## INSTRUCTION
Update the part of the records that runs from the beginning through the line containing "I want to click on release-flag, so" by changing "coordinates" to "location", with nothing else altered. Leave the pictures out of your answer.

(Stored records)
● ● ●

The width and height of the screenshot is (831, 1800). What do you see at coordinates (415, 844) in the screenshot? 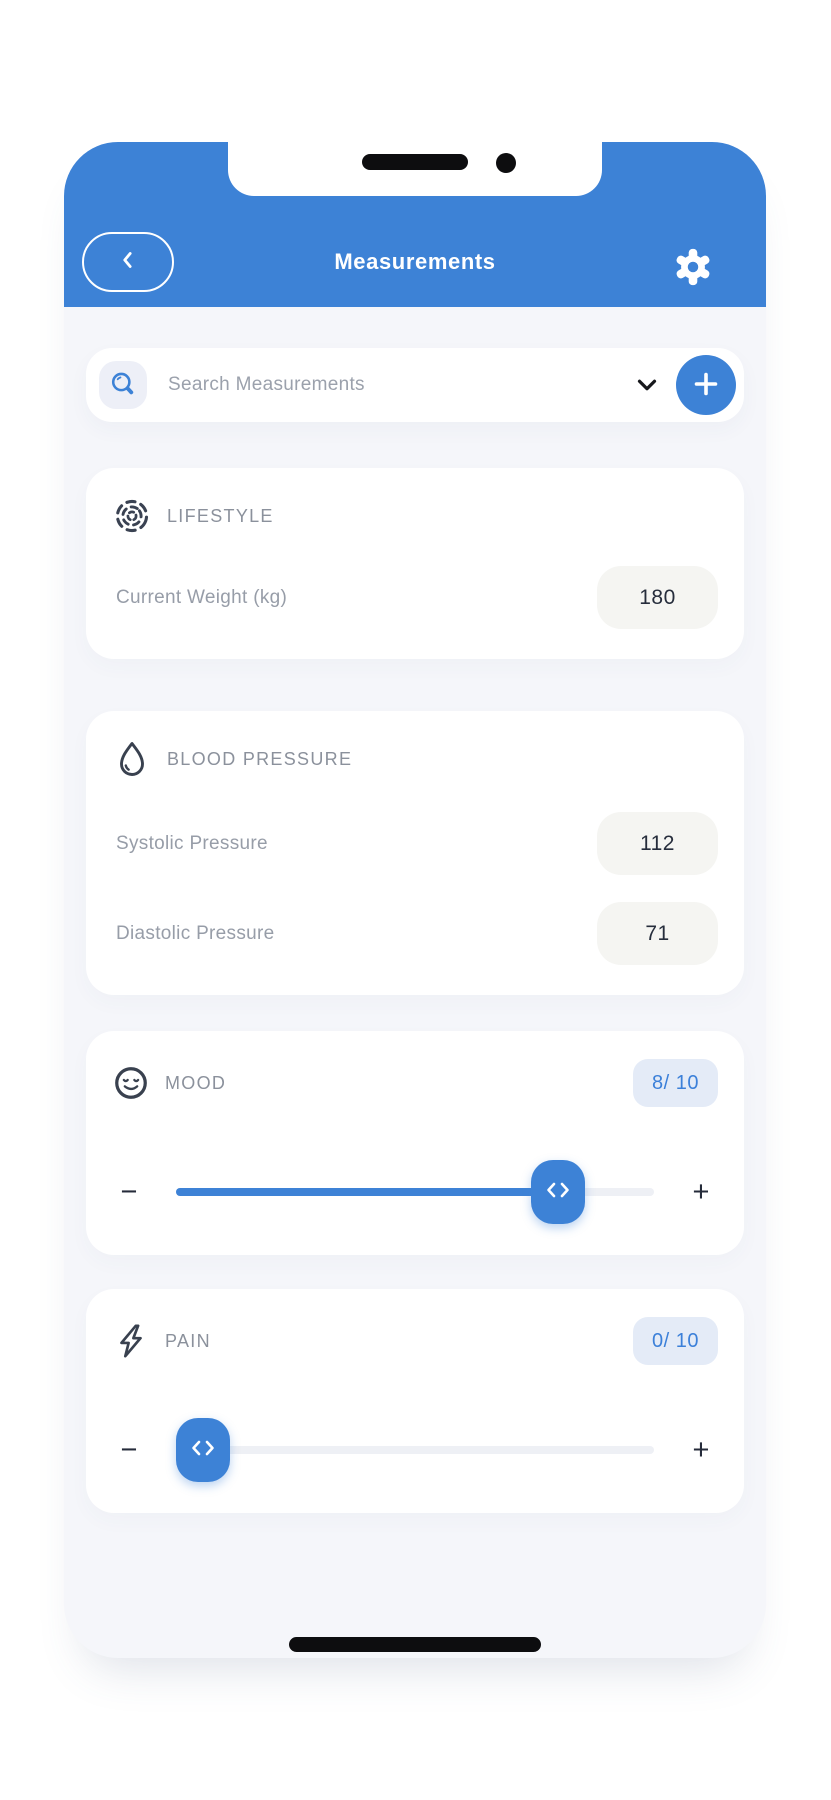
I see `systolic-row: Systolic Pressure 112` at bounding box center [415, 844].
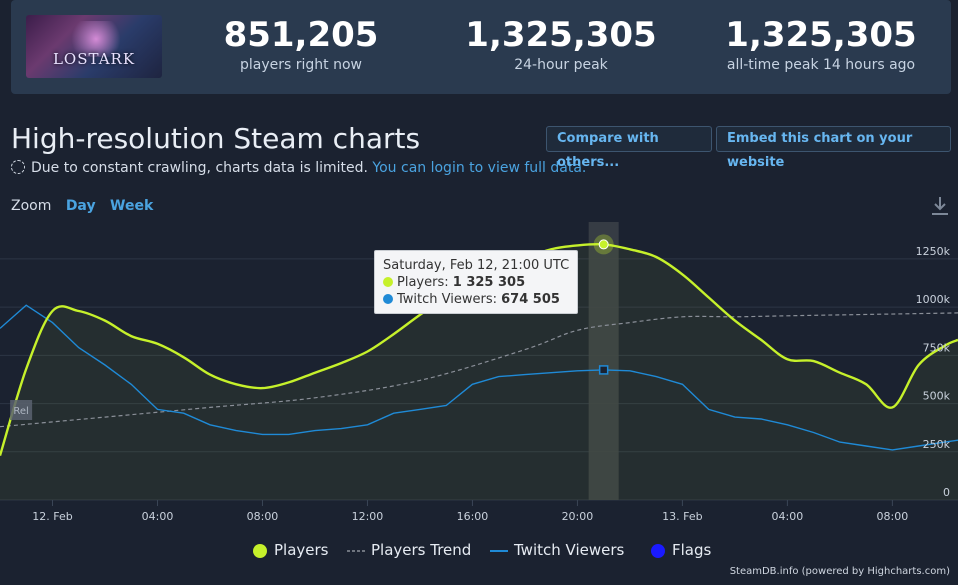  I want to click on release-flag, so click(22, 410).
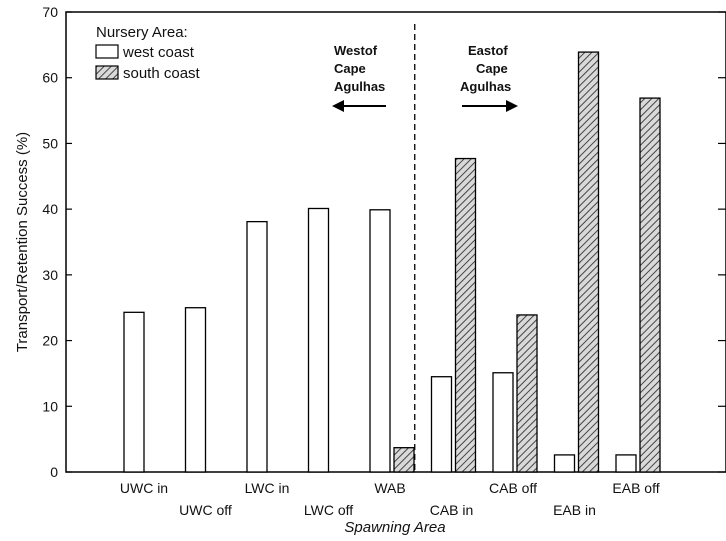  Describe the element at coordinates (488, 50) in the screenshot. I see `annotation-east-line-1: Eastof` at that location.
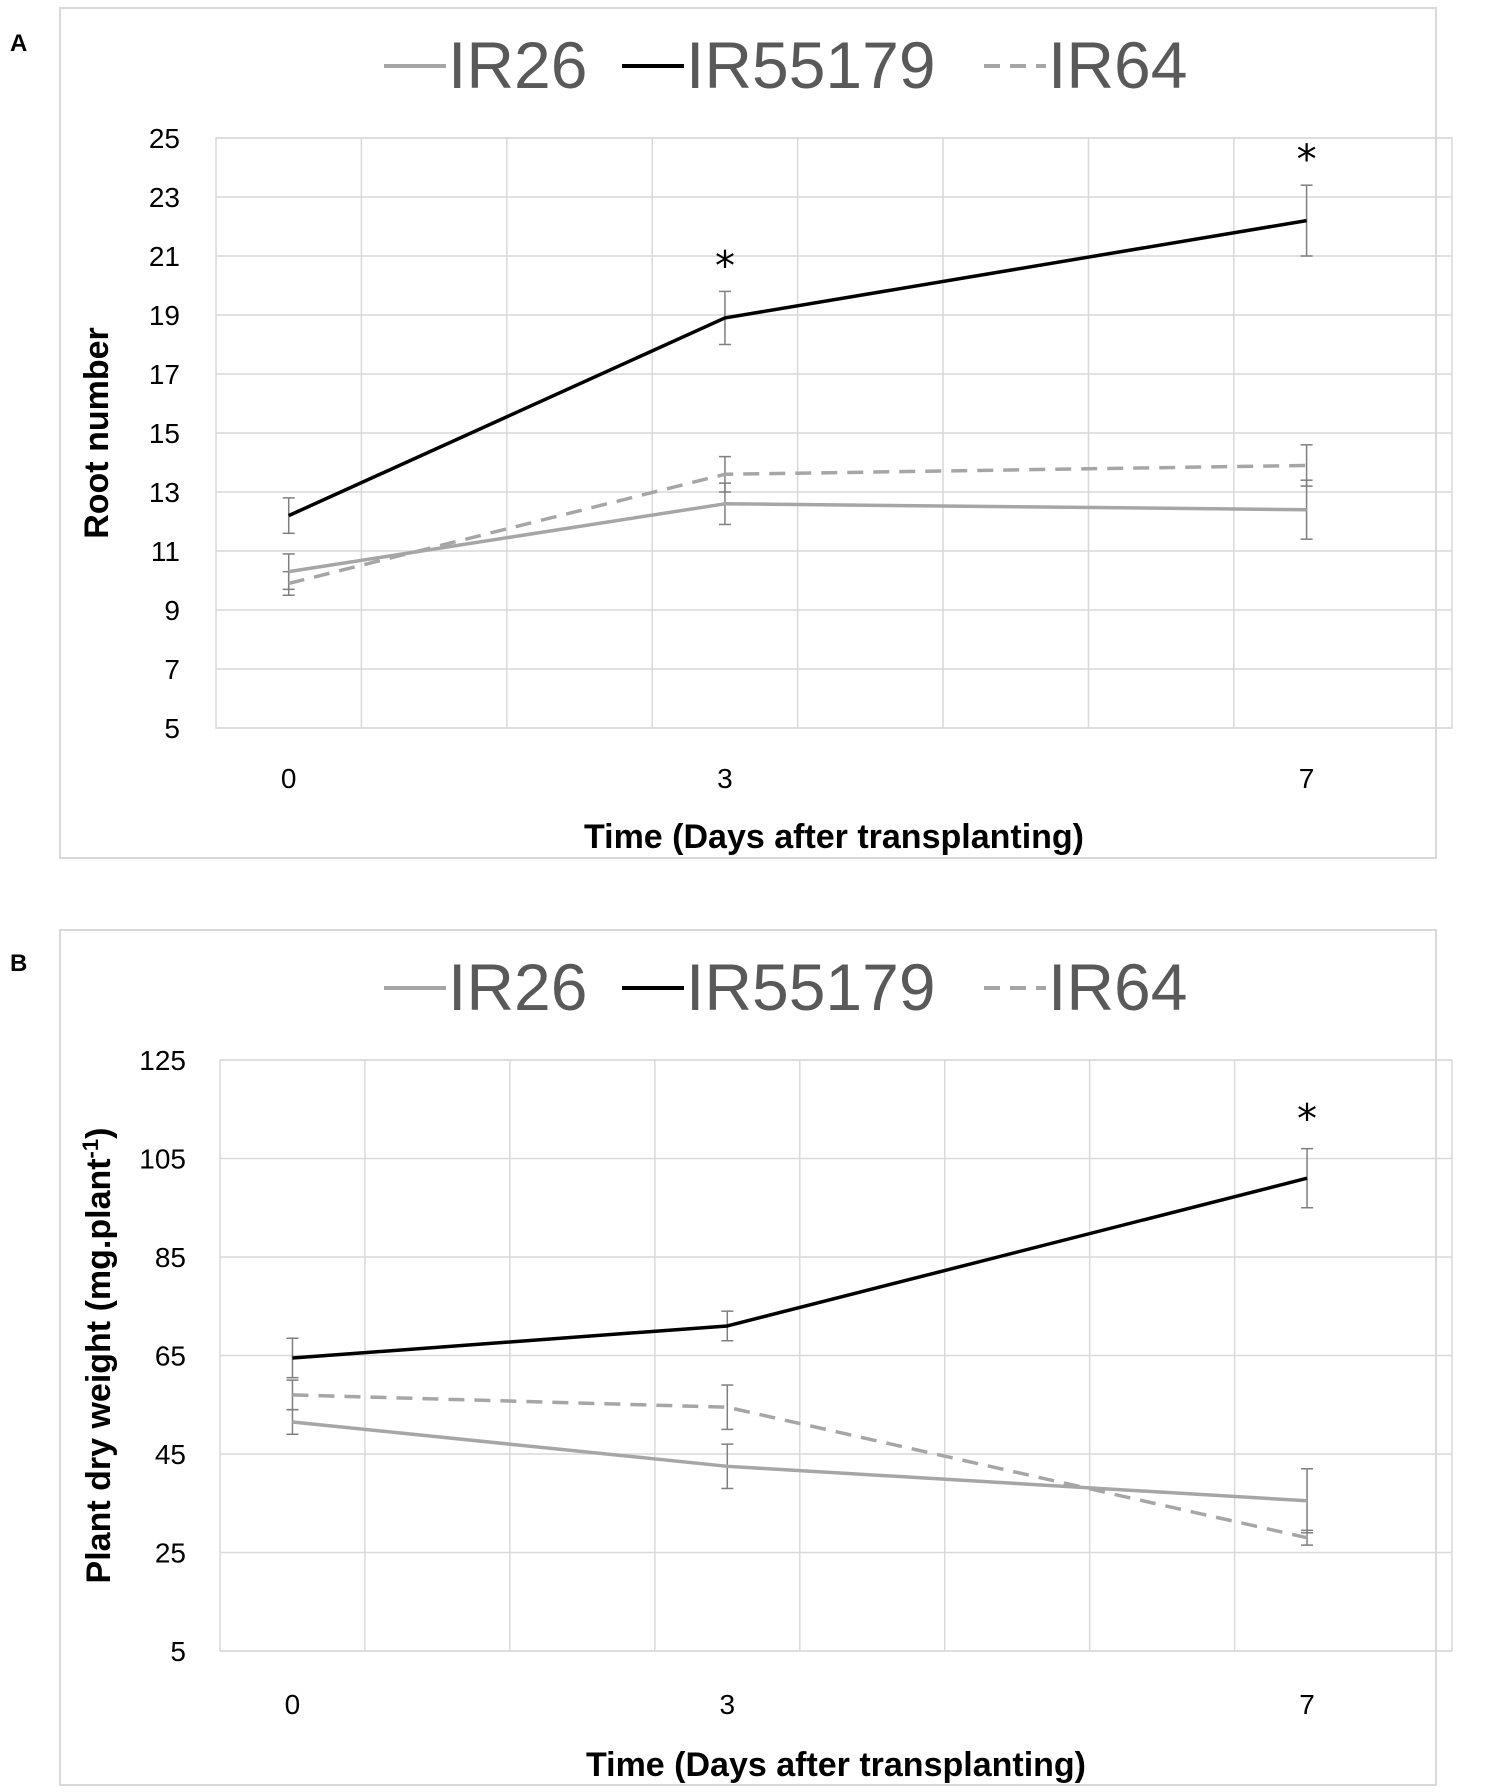 This screenshot has height=1792, width=1500. I want to click on y-axis-title-superscript: -1, so click(90, 1149).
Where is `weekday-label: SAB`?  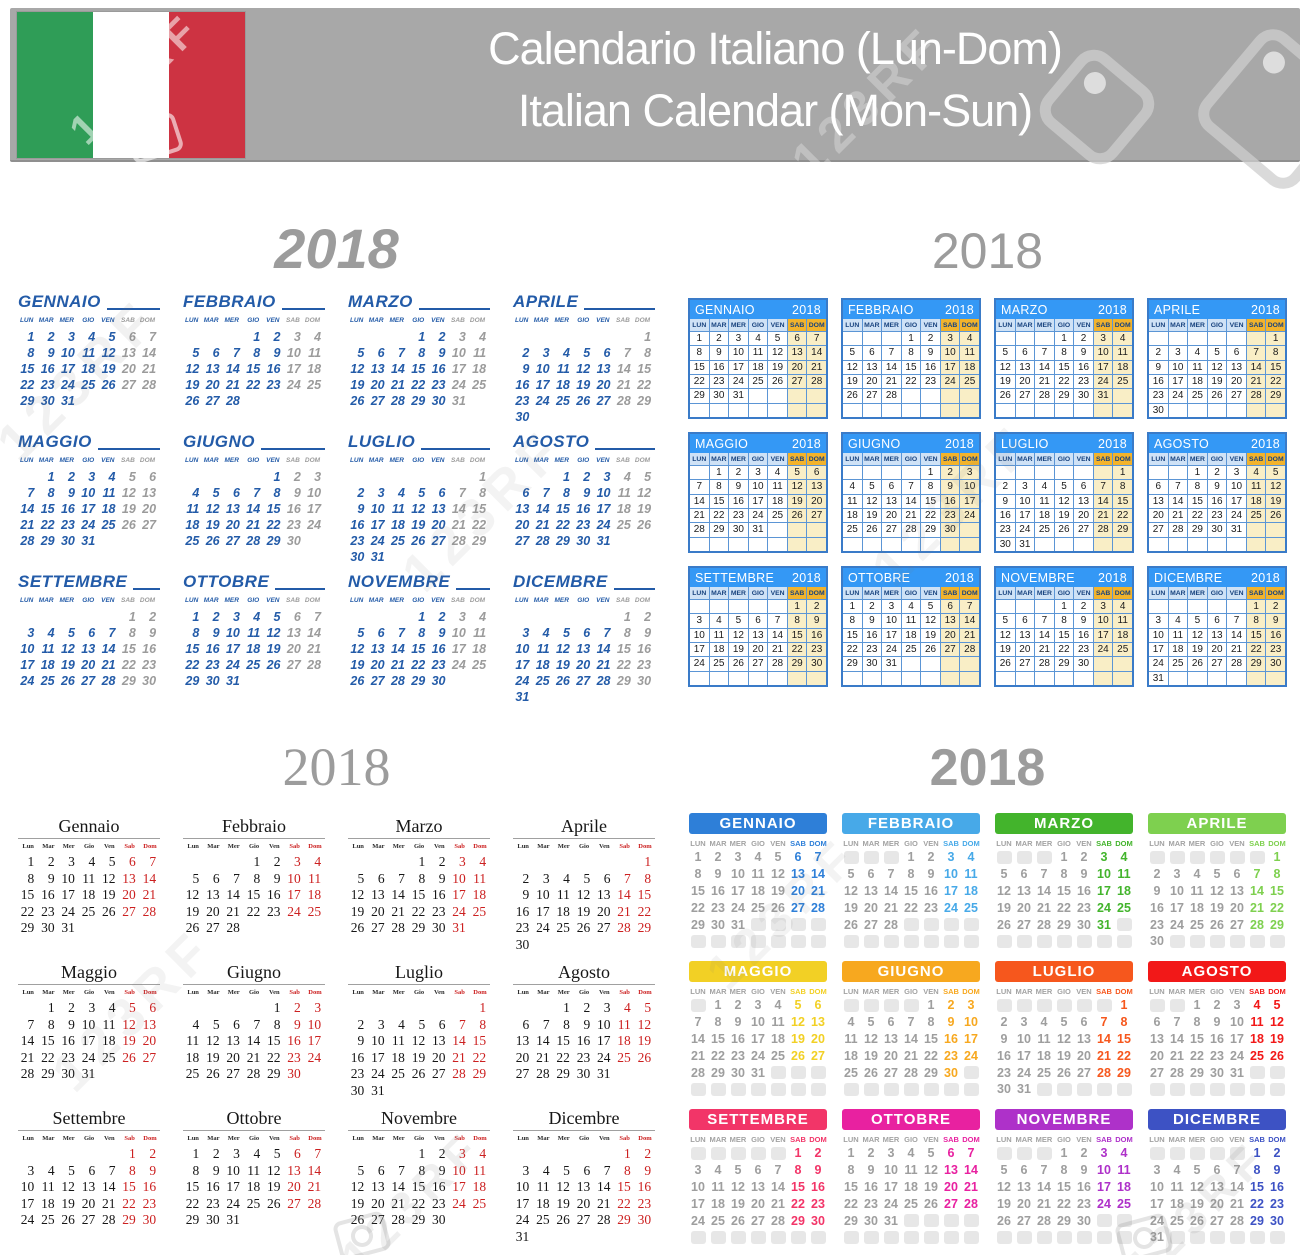 weekday-label: SAB is located at coordinates (951, 1139).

● ● ●

## SOLUTION TO THIS EXERCISE
The width and height of the screenshot is (831, 1800). What do you see at location (415, 844) in the screenshot? 
I see `systolic-row: Systolic Pressure 112` at bounding box center [415, 844].
  I want to click on release-flag, so click(22, 410).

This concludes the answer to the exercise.